### What the task asks
Work through the entries below and show every line in which "text" is found.

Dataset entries
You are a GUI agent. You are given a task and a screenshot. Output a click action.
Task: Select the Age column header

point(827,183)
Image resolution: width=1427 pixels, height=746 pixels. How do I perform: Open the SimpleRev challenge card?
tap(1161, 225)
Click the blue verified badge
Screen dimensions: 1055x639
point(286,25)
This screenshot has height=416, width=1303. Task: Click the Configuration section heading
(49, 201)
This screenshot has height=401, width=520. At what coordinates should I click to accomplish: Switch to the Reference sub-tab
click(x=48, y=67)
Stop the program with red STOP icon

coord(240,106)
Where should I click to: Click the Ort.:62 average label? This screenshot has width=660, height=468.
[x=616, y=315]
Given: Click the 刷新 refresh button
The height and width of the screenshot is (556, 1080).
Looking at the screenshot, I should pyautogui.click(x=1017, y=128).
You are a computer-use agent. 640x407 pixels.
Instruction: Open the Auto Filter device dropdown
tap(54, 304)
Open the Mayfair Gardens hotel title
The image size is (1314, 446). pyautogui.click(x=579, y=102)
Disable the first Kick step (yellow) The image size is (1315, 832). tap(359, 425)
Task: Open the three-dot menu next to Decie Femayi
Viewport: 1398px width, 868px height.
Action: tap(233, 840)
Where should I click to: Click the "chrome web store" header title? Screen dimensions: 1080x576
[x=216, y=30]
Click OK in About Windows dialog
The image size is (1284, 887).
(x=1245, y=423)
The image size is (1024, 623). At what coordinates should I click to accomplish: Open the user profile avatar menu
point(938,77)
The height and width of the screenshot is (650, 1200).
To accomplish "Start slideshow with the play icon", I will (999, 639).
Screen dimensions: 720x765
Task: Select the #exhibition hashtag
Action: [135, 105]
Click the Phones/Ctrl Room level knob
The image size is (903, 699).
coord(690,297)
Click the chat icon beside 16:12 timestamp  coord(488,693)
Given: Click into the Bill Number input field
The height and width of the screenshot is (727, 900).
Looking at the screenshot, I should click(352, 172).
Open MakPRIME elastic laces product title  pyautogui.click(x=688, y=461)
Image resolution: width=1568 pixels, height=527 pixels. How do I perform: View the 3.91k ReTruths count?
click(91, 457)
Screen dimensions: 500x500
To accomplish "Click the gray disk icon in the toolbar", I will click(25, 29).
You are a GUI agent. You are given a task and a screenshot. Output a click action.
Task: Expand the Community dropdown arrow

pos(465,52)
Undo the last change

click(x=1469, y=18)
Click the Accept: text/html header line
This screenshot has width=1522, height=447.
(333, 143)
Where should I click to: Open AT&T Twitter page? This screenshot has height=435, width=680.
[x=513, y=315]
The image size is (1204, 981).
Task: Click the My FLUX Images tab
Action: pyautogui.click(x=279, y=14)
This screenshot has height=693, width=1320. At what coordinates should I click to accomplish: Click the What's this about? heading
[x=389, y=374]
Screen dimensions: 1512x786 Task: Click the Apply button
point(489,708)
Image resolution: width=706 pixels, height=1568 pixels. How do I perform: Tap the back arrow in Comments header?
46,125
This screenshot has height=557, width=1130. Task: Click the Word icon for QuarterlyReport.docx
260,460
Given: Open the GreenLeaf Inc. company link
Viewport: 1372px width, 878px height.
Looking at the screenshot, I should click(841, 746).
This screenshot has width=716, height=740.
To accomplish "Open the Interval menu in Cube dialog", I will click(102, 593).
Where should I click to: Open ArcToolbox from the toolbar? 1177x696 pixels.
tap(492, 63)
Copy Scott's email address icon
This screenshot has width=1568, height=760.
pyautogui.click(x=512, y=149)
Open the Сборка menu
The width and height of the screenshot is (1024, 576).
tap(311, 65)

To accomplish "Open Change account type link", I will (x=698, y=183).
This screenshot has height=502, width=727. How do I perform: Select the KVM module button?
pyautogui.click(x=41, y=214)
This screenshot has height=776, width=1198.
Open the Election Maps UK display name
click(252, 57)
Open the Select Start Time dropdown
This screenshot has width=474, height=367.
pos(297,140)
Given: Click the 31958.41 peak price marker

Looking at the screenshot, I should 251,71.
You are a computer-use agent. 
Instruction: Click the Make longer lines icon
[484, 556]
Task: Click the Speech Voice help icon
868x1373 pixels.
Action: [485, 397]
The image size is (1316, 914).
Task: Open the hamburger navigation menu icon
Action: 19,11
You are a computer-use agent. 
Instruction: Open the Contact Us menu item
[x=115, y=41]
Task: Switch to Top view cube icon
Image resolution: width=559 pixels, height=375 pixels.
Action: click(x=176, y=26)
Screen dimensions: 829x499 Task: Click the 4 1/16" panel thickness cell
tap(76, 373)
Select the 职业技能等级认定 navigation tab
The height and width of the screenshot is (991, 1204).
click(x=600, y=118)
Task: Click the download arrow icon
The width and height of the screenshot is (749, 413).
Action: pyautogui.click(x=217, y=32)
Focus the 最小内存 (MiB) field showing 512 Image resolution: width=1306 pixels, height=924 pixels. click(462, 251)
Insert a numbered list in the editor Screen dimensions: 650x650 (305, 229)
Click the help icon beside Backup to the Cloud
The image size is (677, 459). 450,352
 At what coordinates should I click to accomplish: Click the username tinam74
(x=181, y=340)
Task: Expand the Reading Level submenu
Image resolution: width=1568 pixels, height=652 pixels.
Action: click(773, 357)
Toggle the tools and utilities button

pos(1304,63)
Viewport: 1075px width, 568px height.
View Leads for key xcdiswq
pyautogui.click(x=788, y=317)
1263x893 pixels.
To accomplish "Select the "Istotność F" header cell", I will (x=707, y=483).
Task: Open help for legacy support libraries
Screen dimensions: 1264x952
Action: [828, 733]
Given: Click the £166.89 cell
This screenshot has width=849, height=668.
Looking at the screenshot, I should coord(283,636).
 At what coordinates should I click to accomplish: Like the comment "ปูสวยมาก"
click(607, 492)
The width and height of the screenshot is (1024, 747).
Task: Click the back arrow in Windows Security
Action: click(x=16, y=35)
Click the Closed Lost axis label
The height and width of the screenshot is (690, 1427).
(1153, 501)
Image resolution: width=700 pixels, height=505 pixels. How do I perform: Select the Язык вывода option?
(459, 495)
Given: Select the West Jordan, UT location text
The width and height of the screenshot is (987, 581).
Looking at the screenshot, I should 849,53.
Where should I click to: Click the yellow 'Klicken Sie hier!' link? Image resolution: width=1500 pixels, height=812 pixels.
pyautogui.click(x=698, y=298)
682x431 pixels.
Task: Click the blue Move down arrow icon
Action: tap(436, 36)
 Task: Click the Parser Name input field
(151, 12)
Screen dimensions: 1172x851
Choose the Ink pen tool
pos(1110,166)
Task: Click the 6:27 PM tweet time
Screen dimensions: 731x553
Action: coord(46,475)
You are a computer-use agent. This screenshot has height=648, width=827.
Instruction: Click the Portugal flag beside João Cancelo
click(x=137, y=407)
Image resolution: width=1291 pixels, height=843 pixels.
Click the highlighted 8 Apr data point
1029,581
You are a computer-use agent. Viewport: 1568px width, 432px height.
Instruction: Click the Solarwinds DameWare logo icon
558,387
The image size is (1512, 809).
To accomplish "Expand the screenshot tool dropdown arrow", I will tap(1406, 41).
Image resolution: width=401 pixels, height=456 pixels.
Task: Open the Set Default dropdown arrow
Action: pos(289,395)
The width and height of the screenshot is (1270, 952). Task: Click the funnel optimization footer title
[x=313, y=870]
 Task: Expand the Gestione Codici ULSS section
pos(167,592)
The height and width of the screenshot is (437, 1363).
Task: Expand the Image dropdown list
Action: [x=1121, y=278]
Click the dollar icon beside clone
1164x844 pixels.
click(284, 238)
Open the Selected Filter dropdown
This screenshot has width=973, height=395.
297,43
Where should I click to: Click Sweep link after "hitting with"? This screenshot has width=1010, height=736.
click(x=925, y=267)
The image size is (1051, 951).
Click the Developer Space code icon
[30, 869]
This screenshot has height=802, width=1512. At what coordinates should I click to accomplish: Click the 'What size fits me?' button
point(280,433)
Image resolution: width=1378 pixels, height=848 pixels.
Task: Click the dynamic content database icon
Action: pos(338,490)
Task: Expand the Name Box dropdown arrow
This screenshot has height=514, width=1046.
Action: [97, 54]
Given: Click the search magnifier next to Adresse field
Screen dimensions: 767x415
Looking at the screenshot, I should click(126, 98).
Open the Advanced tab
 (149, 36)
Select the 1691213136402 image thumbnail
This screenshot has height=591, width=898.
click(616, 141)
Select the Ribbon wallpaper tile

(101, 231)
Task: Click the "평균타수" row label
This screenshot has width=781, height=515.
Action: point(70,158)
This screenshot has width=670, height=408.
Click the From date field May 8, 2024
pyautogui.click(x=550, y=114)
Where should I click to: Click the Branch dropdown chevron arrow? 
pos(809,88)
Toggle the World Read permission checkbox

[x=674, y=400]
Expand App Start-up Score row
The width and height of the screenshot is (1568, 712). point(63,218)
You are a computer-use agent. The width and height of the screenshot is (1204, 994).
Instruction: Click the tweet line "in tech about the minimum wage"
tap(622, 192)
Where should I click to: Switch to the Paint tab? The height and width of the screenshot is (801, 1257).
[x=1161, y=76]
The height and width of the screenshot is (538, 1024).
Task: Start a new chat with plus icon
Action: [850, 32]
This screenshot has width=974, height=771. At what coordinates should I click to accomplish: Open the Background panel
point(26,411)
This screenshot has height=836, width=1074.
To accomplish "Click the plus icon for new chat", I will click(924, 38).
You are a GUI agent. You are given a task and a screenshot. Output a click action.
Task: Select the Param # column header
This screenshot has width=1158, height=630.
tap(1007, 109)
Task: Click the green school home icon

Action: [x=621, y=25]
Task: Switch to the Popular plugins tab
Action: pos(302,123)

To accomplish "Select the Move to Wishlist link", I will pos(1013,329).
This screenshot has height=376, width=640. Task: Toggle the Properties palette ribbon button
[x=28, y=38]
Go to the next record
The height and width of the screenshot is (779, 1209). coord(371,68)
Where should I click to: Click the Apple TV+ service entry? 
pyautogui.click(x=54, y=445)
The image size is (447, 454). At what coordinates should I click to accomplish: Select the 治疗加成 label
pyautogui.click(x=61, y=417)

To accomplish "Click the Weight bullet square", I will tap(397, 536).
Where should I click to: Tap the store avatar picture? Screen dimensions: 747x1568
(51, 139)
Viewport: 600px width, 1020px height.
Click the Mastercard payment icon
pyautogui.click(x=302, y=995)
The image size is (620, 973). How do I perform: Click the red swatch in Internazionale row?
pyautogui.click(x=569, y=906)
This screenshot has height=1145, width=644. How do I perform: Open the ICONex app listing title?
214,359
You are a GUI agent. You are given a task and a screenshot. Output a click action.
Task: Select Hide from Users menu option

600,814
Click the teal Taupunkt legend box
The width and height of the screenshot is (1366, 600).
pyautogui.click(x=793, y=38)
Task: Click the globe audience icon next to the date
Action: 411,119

### Your response
Click the Accept: text/html header line
Given: Select the West Jordan, UT location text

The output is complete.